CDR proteins: Location, function and interaction

The pathological mechanisms underlying Paraneoplastic Cerebellar Degeneration (PCD) are largely unknown. It is believed that the expression of tumors and genetic alterations of the CDR proteins, especially CDR2L, may trigger an immune response targeting both cancer cells and Purkinje neurons that endogenously express the CDR proteins. However, the mechanisms of immune activation and neural injury induced by these intracellular neural proteins remain unknown. This is partly due to our limited understanding of the biological properties of the CDR proteins.

Our objective is to enhance the understanding of the functional role of CDR proteins, as well as the cellular and molecular mechanisms underlying the death of Purkinje neurons in PCD. Likely, alterations in ion channel functions in the plasma membrane and/or subcellular membranes are the initial key steps in neurological diseases. Growing evidence indicates that both CDR2 and CDR2L play crucial roles in regulating neuronal cell signaling.
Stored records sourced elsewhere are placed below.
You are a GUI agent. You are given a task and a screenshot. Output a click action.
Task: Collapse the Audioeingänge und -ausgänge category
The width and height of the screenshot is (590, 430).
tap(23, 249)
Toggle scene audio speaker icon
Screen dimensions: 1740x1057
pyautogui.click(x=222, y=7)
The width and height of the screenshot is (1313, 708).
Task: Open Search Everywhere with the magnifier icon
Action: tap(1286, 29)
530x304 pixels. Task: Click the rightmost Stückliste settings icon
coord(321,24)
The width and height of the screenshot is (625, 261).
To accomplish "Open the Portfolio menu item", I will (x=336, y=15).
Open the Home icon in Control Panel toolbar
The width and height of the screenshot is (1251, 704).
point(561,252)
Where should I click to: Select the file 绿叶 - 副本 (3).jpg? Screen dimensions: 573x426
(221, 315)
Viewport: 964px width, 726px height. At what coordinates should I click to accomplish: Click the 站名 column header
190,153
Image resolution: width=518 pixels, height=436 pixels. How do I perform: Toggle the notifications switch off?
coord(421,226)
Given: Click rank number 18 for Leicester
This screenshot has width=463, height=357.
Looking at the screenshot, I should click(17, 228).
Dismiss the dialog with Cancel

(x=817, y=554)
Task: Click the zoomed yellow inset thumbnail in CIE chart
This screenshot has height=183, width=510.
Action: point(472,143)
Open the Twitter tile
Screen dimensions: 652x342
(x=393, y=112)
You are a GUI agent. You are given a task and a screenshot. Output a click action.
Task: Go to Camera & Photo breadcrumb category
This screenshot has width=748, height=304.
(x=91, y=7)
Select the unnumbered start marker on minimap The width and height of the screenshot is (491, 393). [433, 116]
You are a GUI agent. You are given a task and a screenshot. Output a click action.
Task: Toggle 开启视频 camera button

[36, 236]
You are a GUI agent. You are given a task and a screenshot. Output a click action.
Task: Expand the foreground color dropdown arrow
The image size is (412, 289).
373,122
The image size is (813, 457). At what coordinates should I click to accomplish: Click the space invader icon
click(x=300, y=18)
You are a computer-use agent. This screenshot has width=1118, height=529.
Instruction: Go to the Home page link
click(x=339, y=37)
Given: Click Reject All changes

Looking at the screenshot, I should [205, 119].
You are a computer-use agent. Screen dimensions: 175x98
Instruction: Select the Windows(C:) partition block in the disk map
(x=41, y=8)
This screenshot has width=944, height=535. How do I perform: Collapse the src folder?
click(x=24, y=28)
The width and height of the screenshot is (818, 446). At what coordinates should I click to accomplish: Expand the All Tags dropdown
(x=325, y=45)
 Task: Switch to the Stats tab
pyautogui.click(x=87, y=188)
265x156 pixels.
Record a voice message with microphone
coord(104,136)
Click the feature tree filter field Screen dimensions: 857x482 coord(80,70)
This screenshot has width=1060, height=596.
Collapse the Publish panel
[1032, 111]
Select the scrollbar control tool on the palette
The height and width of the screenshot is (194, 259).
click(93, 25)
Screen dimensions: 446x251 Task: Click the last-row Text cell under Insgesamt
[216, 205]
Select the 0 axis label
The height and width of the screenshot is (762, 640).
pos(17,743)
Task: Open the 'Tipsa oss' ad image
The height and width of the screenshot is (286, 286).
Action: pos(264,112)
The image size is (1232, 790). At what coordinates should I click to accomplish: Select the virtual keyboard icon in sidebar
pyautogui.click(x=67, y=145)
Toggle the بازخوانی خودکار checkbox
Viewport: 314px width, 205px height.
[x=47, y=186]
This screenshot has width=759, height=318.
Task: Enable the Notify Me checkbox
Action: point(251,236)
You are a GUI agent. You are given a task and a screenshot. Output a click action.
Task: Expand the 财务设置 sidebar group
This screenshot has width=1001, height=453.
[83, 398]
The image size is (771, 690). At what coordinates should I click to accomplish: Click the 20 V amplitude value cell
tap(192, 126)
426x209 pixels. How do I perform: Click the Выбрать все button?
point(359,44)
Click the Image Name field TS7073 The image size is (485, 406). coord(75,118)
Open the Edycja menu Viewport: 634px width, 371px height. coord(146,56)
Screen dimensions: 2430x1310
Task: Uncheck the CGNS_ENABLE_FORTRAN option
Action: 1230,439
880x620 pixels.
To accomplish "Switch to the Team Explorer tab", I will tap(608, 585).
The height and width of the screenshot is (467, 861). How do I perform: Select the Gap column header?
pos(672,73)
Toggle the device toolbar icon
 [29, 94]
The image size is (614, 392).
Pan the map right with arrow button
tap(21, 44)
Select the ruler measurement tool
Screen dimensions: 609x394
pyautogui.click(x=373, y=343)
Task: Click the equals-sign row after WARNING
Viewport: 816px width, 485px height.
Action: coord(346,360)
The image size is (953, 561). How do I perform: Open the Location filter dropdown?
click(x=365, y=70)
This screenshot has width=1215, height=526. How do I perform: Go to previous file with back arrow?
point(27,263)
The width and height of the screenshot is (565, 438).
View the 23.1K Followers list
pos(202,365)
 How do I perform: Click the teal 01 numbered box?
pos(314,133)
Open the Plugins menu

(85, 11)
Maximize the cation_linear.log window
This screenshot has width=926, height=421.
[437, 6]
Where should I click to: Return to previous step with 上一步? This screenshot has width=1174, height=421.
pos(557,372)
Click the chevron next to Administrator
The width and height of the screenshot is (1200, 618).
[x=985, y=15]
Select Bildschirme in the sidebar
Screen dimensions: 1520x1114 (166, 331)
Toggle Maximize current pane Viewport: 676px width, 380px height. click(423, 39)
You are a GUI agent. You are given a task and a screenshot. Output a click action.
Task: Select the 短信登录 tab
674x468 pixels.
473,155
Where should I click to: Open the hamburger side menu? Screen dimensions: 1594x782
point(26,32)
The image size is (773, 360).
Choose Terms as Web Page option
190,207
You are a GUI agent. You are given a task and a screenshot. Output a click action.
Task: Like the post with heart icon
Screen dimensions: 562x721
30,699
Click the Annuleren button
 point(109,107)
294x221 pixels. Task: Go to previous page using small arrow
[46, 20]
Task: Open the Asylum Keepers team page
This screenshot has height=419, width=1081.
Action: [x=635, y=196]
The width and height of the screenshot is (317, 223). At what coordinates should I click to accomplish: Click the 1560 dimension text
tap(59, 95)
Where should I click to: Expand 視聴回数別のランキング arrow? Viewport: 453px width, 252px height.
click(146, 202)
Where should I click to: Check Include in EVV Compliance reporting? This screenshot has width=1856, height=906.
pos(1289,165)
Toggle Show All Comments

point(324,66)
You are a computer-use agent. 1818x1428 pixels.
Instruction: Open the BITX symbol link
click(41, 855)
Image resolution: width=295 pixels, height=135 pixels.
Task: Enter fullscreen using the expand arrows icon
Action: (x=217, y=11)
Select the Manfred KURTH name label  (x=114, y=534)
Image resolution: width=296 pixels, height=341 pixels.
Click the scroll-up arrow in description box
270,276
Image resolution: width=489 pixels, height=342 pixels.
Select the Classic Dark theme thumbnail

To deepen our comprehension of the CDR proteins, we have developed ovarian cancer cell lines in which the CDR1, CDR2, and CDR2L genes have been knocked out using CRISPR/Cas9. Employing a multi-omics approach, we are assessing the effects of the knockout by integrating data from the cells' transcriptome, proteome, and secretome.

Ex-vivo models

To study the functional role of CDR proteins as well as the pathological role of CDR antibody binding we established three ex-vivo models:

1. Cancer cell lines
2. Rat Purkinje neuron culture (PNC)
3. Rat Cerebellar organotypic slice culture (cOTSC)

Cancer cell lines:
HepG2, OvCar3, OvCar4 and BT474 expressing either both CDR2 and CDR2L or only CDR2 at the endogenous levels. This experimental model system is less sensitive then the neuronal primary culture of Purkinje neurons and it is easy to manipulate by utilizing techniques such as CRISPR-Cas9 to knockout the CDR proteins. We are using these cell lines to study protein location and protein-protein interaction. 

Purkinje neuron culture (PNC):
PNC is a heterogeneous primary culture of cerebellar cells with enrichment on Purkinje neurons, the main target in PCD. To obtain a high population of Purkinje neurons can be difficult and exhausting process, because they are extremely sensitive and need additional supplements/nutrients for survival. We mainly use this “single neuronal cell level” model to place/evaluate findings regarding CDR protein location and protein-protein interactions obtained in the cancer cell line studies in neuronal prospective. But also to study anti-Yo and compounds effects on Purkinje neuron morphology.

Cerebellar organotypic slice culture (cOTSC):
OTSC can be used to study neurochemical, structural and physiological changes linked to diseased in vivo brains. Hence, we created two ex-vivo antibody-mediated PCD models by applying anti-Yo (CDR2/2L) positive patient sera (immuno-response and antibody-mediated pathology) and affinity-purified rabbit CDR antibodies (antibody-mediated pathology) to the culture medium of rat cOTSC. These slices have the unique advantages that the tissue architecture is preserved, synaptic circuitries are maintained, and various experimental approaches including compound studies can be evaluated with or without the influence of activated immune cells and the blood-brain barrier regarding PCD pathology.

CDR2 and CDR2L

To develop neuroprotective therapy for PCD patient we have to identify the molecular mechanisms and signaling pathways that are affected after onconeuronal auto-antibody Yo (anti-Yo) pass the blood-brain barrier and bind to cerebellar degeneration-related protein CDR2 and/or CDR2L in Purkinje neurons. To achieve these detailed insights we have to answer some essential questions:

First: What are the functions of both anti-Yo targeted proteins CDR2 and CDR2L in Purkinje neurons?

Very little is known! From a few neurological as well as cancer studies we are confident that CDR2 interacts with calbindin D28K (calcium buffer/modulator); protein kinase N1 (PKN1, signal transduction) and c-myc (nuclear phosphorprotein; cellular transformation), all proteins important for cell survival. Yet, the function/interaction of CDR2L is still undiscovered.

Second: Which biochemical processes are dysregulated when anti-Yo incorporates and binds to CDR2 and/or CDR2L proteins in Purkinje neurons?

To unravel that complexity we have developed different ex-vivo PCD models in the last five years. We discovered that anti-Yo incorporation and binding leads to cellular calcium overload and mitochondrial dysfunction. The activity/function of voltage-gated calcium channels (VGCC), α-amino-3-hydroxy-5-methyl-4-isoxazolepropionic acid receptors (AMPAR), sodium/calcium channels (NCX), mitochondria permeability transition pore (MPTP), protein kinase C gamma (PKCγ), calbindin D28K and calpain-2 was heavily altered dependent on whether CDR2 or CDR2L was the anti-Yo target (DOI: 10.1007/s00401-014-1351-6 (external link) + 10.1111/nan.12492).